# Legal Caliber for Small Game on GA WMA's?



## George30022 (Feb 2, 2016)

My question is really 3 Part and is directed to hunting Coyotes on WMA's.

A. Where is the Georgia LAW stating all codes to clearly define what is the accepted caliber to Hunt Small Game on WMA's? 

B. Are Coyotes excluded from RimFire Ammuntion - can I Hunt Coyotes on WMA's with .223 Center Fire Ammo during Small Game season; which primarly ends 02/29?

C.  Do the Special Coyote Hunts allow .223 Caliber rifles? I saw 2 WMA's offer a Coyote Hunt 03/1 - 03/25 but mentioned Small game only ?


----------



## Philbow (Feb 2, 2016)

A- Don't know

B- No you cannot hunt with a centerfire rifle during small game only season. You can hunt with a centerfire rifle if it is fox and bobcat season and the WMA allows fox&bobcat hunting and does not have other firearms restictions.

C- It depends on the restrictions for that WMA. I don't know which WMAs you're referring to but it probably means small game weapons only.

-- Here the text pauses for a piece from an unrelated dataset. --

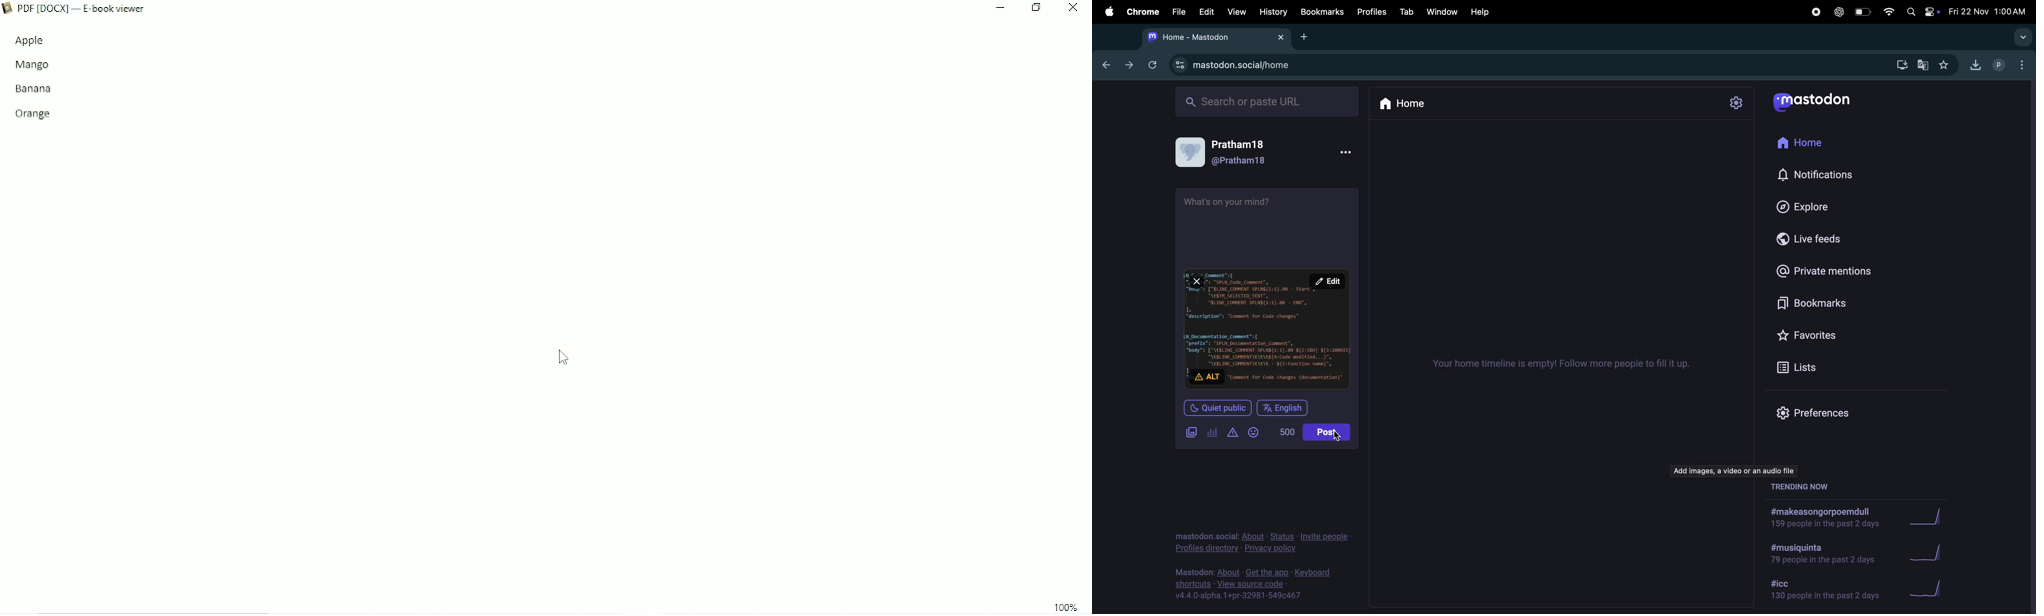 The width and height of the screenshot is (2044, 616). I want to click on @pratham18, so click(1239, 162).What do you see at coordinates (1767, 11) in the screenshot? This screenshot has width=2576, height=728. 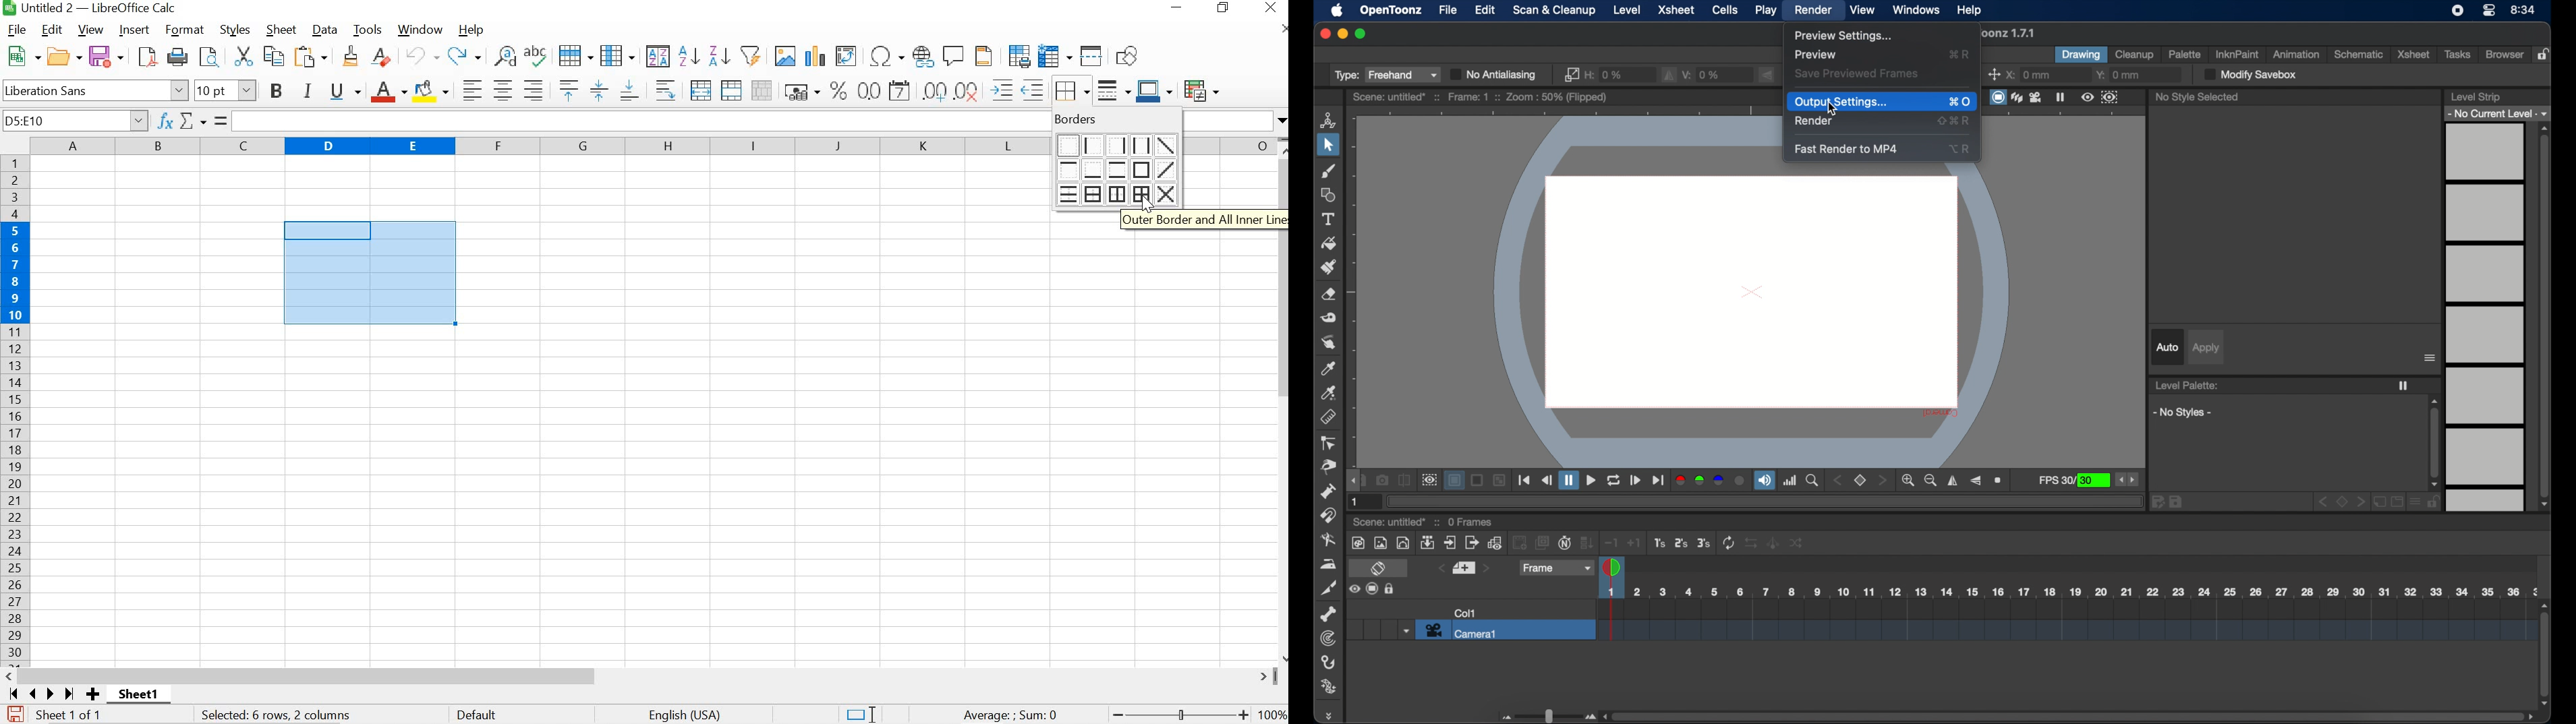 I see `play` at bounding box center [1767, 11].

Each WMA may have differing restrictions on any type hunting that may vary from the "general WMA rules". The restrictions will be listed in the "popular guide book" for each particular WMA.


----------



## Roger T (Feb 2, 2016)

*Legal weapons for coyotes*

Google is ye friend


----------



## BCAPES (Feb 3, 2016)

I guess you can use a 12 gauge to hunt coyotes with during small game season on a WMA


----------



## mpwarrak (Feb 3, 2016)

BCAPES said:


> I guess you can use a 12 gauge to hunt coyotes with during small game season on a WMA



no. 2 or smaller shot


----------



## George30022 (Feb 5, 2016)

Thanks all for the comments. I have a few WMA's off the list for Specialty Hunts - May seems to be "The Month" 16'th - 31'st on several. From Alpharetta , Ga - I am going to be driving a bit , but thats ok. There seems to be written GA Law where .17 cal HMR and higher Center Fire Ammo can be used on Fox plus Bobcat and therefore you can Hunt Coyote on the WMA provided your in Season to do so. After reviewing the seasons; still seems like it all shuts down at the end of Feb.


----------



## bfriendly (Feb 9, 2016)

George30022 said:


> Thanks all for the comments. I have a few WMA's off the list for Specialty Hunts - May seems to be "The Month" 16'th - 31'st on several. From Alpharetta , Ga - I am going to be driving a bit , but thats ok. There seems to be written GA Law where .17 cal HMR and higher Center Fire Ammo can be used on Fox plus Bobcat and therefore you can Hunt Coyote on the WMA provided your in Season to do so. After reviewing the seasons; still seems like it all shuts down at the end of Feb.



Most will specifically say like special hog hunts are usually ANY caliber. The Coyote hunts in March are typically small game weapons only. 

As far as Fox Bobcat this is where all the confusion sets in in regards to using the centerfire rifles.
 DURING Furbearer season(Which coincides with part of small game season) you CAN USE the centerfire. 
  Small game starts in like August, but it is NOT Furbearer season then so no Big Guns.

SOME WMAs like Pinelogbanginghe) also say "No Furbearer Season" so again no big guns


----------



## bfriendly (Feb 9, 2016)

By the way, check out the WMAs straight up North from you.....the Mtn WMAs all have hogs


----------



## Bucky T (Feb 9, 2016)

Whatever the small game weapon rules are, is what you can hunt coyotes with on public land during small game seasons.  Usually .22 rimfire and smaller.  Shotguns with #2 shot or smaller.

If you are on a deer/hog/bear hunt, you can shoot them with the legal weapons allowed for that particular deer/hog/bear hunt


----------



## Bucky T (Feb 9, 2016)

Bucky T said:


> Whatever the small game weapon rules are, is what you can hunt coyotes with on public land during small game seasons.  Usually .22 rimfire and smaller.  Shotguns with #2 shot or smaller.
> 
> If you are on a deer/hog/bear hunt, you can shoot them with the legal weapons allowed for that particular deer/hog/bear hunt



Forgot muzzleloaders and archery!  Muzzleloaders are considered a small game weapon under Ga law.


----------